• _Requirement_
Copy the following records verbatim, line for line.

## START Exercise materials

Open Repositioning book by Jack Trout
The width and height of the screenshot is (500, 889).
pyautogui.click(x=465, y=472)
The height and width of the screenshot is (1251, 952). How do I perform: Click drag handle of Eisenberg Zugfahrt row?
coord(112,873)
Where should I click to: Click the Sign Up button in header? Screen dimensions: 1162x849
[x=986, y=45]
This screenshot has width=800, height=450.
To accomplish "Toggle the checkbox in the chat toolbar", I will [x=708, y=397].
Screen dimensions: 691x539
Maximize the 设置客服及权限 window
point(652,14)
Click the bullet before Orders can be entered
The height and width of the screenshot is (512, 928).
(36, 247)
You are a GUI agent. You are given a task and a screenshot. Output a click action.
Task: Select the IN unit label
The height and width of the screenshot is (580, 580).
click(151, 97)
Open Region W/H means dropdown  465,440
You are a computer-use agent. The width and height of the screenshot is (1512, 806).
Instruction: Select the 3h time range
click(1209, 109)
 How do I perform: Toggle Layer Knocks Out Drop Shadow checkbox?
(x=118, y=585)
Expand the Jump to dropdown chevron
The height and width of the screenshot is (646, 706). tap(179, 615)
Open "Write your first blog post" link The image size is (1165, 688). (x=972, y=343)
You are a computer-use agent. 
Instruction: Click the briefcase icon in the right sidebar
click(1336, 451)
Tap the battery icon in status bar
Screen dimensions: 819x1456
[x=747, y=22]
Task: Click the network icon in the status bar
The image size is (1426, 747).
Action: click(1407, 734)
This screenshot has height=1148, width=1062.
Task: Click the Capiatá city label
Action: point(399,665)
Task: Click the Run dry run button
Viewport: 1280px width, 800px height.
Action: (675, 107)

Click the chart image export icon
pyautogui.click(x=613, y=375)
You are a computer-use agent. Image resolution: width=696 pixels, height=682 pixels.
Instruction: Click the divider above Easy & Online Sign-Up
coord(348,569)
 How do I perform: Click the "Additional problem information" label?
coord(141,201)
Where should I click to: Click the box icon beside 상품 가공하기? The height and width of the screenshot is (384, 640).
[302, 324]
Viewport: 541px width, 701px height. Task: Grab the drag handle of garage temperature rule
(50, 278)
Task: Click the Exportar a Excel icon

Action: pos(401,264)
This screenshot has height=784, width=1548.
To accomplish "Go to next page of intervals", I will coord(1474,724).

## END Exercise materials

• _Answer_
Open Repositioning book by Jack Trout
The width and height of the screenshot is (500, 889).
pyautogui.click(x=465, y=472)
The height and width of the screenshot is (1251, 952). How do I perform: Click drag handle of Eisenberg Zugfahrt row?
coord(112,873)
Where should I click to: Click the Sign Up button in header? Screen dimensions: 1162x849
[x=986, y=45]
This screenshot has width=800, height=450.
To accomplish "Toggle the checkbox in the chat toolbar", I will [x=708, y=397].
Screen dimensions: 691x539
Maximize the 设置客服及权限 window
point(652,14)
Click the bullet before Orders can be entered
The height and width of the screenshot is (512, 928).
(36, 247)
You are a GUI agent. You are given a task and a screenshot. Output a click action.
Task: Select the IN unit label
The height and width of the screenshot is (580, 580).
click(151, 97)
Open Region W/H means dropdown  465,440
You are a computer-use agent. The width and height of the screenshot is (1512, 806).
Instruction: Select the 3h time range
click(1209, 109)
 How do I perform: Toggle Layer Knocks Out Drop Shadow checkbox?
(x=118, y=585)
Expand the Jump to dropdown chevron
The height and width of the screenshot is (646, 706). tap(179, 615)
Open "Write your first blog post" link The image size is (1165, 688). (x=972, y=343)
You are a computer-use agent. 
Instruction: Click the briefcase icon in the right sidebar
click(1336, 451)
Tap the battery icon in status bar
Screen dimensions: 819x1456
[x=747, y=22]
Task: Click the network icon in the status bar
The image size is (1426, 747).
Action: click(1407, 734)
This screenshot has height=1148, width=1062.
Task: Click the Capiatá city label
Action: point(399,665)
Task: Click the Run dry run button
Viewport: 1280px width, 800px height.
Action: (675, 107)

Click the chart image export icon
pyautogui.click(x=613, y=375)
You are a computer-use agent. Image resolution: width=696 pixels, height=682 pixels.
Instruction: Click the divider above Easy & Online Sign-Up
coord(348,569)
 How do I perform: Click the "Additional problem information" label?
coord(141,201)
Where should I click to: Click the box icon beside 상품 가공하기? The height and width of the screenshot is (384, 640).
[302, 324]
Viewport: 541px width, 701px height. Task: Grab the drag handle of garage temperature rule
(50, 278)
Task: Click the Exportar a Excel icon

Action: pos(401,264)
This screenshot has height=784, width=1548.
To accomplish "Go to next page of intervals", I will coord(1474,724).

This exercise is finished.